Naperville/Illinois - Der Basketballkorb fliegt quer durch das Bild, fällt um, wird dann kurz aufgerichtet, bevor er wieder zu Boden stürzt. Der Gasgrill weht davon als wäre er aus Watte. Tische, Stühle fliegen durch die Luft, und am Ende der Nacht ist nicht nur der Garten, den die Überwachungskamera filmt, völlig zerstört. Der Tornado, der quer durch Naperville im Bundesstaat Illinois wehte, zerstört mehr als 20 Häuser und hinterlässt eine Spur der Verwüstung in der Stadt, die sich in der Nähe von Chicago befindet.

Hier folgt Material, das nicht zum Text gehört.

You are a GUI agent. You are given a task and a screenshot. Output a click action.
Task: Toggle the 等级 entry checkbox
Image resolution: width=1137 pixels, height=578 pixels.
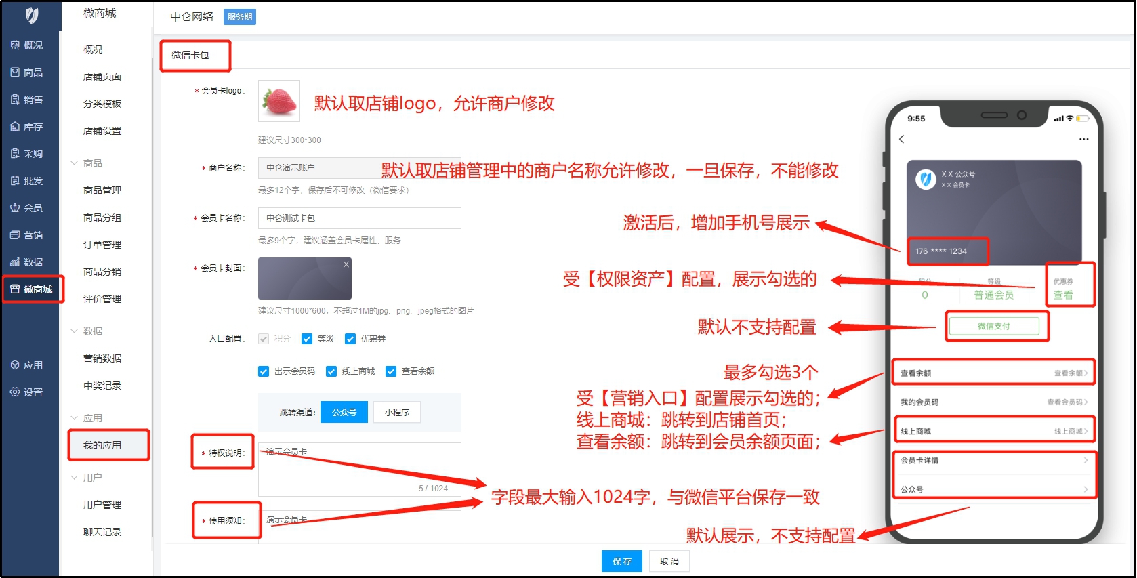click(307, 339)
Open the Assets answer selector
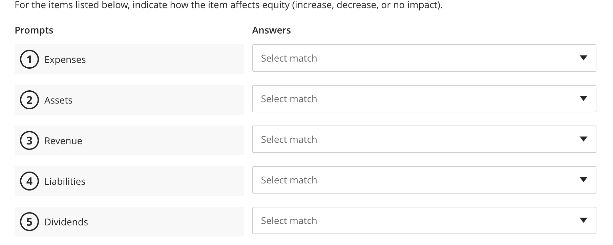The width and height of the screenshot is (613, 245). click(424, 98)
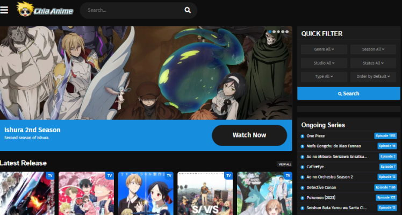The image size is (402, 215).
Task: Open View All latest releases
Action: [284, 164]
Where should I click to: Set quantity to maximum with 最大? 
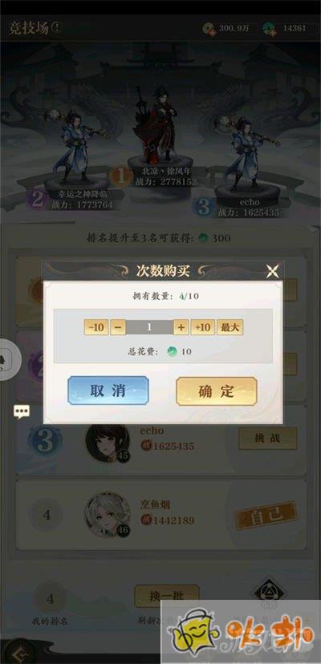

Dass das Wetter in Deutschland von einem solch wuchtigen Tornado erfasst wird, ist eher unwahrscheinlich. Doch auch hierzulande können sie vorkommen. Bei der derzeitigen Unwetter-Serie, die die Hitzewelle beendete, drohten Tornados und Sturzfluten in Teilen des Landes. Von größeren Schäden wie aktuell in den USA blieb Deutschland allerdings verschont.

Wetterphänomen Tornado: Rund 60 Windhosen pro Jahr in Deutschland

In Deutschland werden bis zu 60 solcher Windhosen im Jahr registriert. Meist entstehen sie über offenen Flächen, im ganzen Bundesgebiet. Wenn ein solcher Extrem-Wind auf bewohnte Regionen trifft, kann seine Zerstörungskraft erheblich sein. Bäume werden entwurzelt, abgedeckte Dächer beschädigt, manchmal können Tornados auch Menschenleben kosten.

Die starken Winde, die für ihre typische Schlauchform bekannt sind, entstehen, wenn sich sehr feuchtwarme Luft in Bodennähe und trockenkalte Luft in der Höhe übereinander schichten. Das führt plötzlich zu großen Luftmassenumwälzungen: Die feuchtwarme Luft steigt auf, während die schwere trockenkalte Luft absinkt. Erst entstehen heftige Gewitter. Wenn sich zu der gefährlichen Luftmixtur dann noch in Bodennähe andere Windgeschwindigkeiten und Windrichtungen gesellen, können Tornados entstehen.

Ein Tornado in Pforzheim beschädigte vor über 50 Jahren mehr als 2.000 Häuser

Eine wirklich gefährliche Windhose kommt in Deutschland sehr selten vor. Zuletzt war das vor mehr als 50 Jahren der Fall, in Baden-Württemberg. Beim Pforzheim-Tornado wurden am 10. Juli 1969 in der Stadt und der Umgebung mehr als 2.000 Häuser beschädigt. Zwei Menschen starben dabei. Die Windhose wurde in die Kategorie F4 der sogenannten Fujita-Skala eingeordnet, einer international gebräuchlichen Skala, die in den USA entwickelt wurde. F4 ist nach F5 die gefährlichste Kategorie. Tornados erreichen dabei Geschwindigkeiten zwischen 335 und 420 Kilometer pro Stunde.

Ein ähnlich starker Wind ereignete sich anschließend erst wieder 1979 in Brandenburg. Diese Windhose war weniger verheerend als der zehn Jahre zuvor in der baden-württembergischen Stadt. Doch auch der Brandenburger Tornado wurde als F4 kategorisiert. Sechs Menschen verletzten sich.

Auch sonst kann die Wetterlage in Deutschland aber durchaus gefährlich werden - es muss nicht gleich ein F4-Tornado sein. Das zeigte sich zuletzt. Anfang Juni waren es Unwetter in Stuttgart, die den Hauptbahnhof überfluteten. Ein Bauarbeiter starb in den Wassermassen. Straßen und Keller füllten sich mit Wasser. Auf der Autobahn 8 stand das Wasser zuletzt bis zu einem Meter hoch, die Feuerwehr eilte in Wathosen, Gummistiefeln und einem Schlauchboot zur Hilfe.